Can you format the rows from the line with "Image resolution: width=978" up to and including the line with "(x=10, y=332)" as a JSON list of strings, one string per line, with blank lines left out?

Dataset items:
----------

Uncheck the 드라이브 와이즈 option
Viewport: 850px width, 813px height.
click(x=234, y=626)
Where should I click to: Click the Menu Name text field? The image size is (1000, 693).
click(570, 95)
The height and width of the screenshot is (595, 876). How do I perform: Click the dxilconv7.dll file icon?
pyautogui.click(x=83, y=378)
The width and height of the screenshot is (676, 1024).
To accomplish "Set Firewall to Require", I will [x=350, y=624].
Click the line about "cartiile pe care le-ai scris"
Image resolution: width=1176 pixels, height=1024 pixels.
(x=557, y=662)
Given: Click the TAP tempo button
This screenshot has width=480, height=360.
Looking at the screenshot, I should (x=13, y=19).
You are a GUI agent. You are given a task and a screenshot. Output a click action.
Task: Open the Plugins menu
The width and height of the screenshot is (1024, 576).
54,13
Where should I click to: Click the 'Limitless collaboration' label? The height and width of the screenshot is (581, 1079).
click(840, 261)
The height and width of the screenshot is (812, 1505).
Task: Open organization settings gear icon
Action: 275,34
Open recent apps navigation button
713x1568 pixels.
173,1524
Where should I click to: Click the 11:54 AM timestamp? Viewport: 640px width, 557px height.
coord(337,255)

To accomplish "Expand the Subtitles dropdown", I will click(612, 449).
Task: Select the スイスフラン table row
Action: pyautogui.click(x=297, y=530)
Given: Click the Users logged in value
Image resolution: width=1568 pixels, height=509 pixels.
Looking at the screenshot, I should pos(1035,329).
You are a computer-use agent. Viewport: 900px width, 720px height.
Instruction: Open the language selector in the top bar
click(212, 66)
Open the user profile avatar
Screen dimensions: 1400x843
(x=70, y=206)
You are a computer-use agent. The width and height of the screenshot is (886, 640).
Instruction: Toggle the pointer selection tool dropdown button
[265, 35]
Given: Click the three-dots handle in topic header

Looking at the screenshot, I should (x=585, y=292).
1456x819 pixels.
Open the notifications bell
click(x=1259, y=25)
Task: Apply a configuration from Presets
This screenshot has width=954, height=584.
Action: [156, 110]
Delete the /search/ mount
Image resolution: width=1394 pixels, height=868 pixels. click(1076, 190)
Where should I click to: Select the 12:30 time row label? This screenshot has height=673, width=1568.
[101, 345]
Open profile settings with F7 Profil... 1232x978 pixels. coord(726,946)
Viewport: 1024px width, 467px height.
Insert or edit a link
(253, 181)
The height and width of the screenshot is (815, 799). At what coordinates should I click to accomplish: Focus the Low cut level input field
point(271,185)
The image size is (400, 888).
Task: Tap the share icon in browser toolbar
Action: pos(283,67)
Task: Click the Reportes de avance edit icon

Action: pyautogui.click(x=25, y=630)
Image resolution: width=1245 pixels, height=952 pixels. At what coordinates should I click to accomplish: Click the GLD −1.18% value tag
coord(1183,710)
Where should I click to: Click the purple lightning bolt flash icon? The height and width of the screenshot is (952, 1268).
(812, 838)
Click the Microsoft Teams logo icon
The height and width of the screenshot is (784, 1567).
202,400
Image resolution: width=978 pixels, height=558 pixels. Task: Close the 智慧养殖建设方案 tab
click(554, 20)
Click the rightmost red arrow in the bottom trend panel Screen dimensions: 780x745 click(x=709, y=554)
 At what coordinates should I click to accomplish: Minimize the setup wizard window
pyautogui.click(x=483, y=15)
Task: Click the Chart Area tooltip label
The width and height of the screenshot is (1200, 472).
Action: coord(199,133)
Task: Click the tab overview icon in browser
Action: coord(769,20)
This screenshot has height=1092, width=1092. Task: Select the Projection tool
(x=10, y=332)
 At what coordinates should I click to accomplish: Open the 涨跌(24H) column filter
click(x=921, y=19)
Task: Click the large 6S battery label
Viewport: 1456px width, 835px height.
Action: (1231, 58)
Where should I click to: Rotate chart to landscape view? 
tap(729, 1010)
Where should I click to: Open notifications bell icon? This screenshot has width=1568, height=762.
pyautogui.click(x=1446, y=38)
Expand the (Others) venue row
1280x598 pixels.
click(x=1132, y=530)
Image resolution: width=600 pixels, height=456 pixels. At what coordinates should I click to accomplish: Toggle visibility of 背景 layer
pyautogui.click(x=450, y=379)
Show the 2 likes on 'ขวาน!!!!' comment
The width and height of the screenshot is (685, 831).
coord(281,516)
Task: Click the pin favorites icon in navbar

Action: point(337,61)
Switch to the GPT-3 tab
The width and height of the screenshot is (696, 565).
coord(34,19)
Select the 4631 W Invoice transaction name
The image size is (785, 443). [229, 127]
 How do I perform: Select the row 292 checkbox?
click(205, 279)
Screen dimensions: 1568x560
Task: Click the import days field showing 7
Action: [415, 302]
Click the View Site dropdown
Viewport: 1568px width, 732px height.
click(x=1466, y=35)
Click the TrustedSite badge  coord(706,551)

----------

ANSWER IN FULL:
[
  "Image resolution: width=978 pixels, height=558 pixels. Task: Close the 智慧养殖建设方案 tab",
  "click(554, 20)",
  "Click the rightmost red arrow in the bottom trend panel Screen dimensions: 780x745 click(x=709, y=554)",
  " At what coordinates should I click to accomplish: Minimize the setup wizard window",
  "pyautogui.click(x=483, y=15)",
  "Task: Click the Chart Area tooltip label",
  "The width and height of the screenshot is (1200, 472).",
  "Action: coord(199,133)",
  "Task: Click the tab overview icon in browser",
  "Action: coord(769,20)",
  "This screenshot has height=1092, width=1092. Task: Select the Projection tool",
  "(x=10, y=332)"
]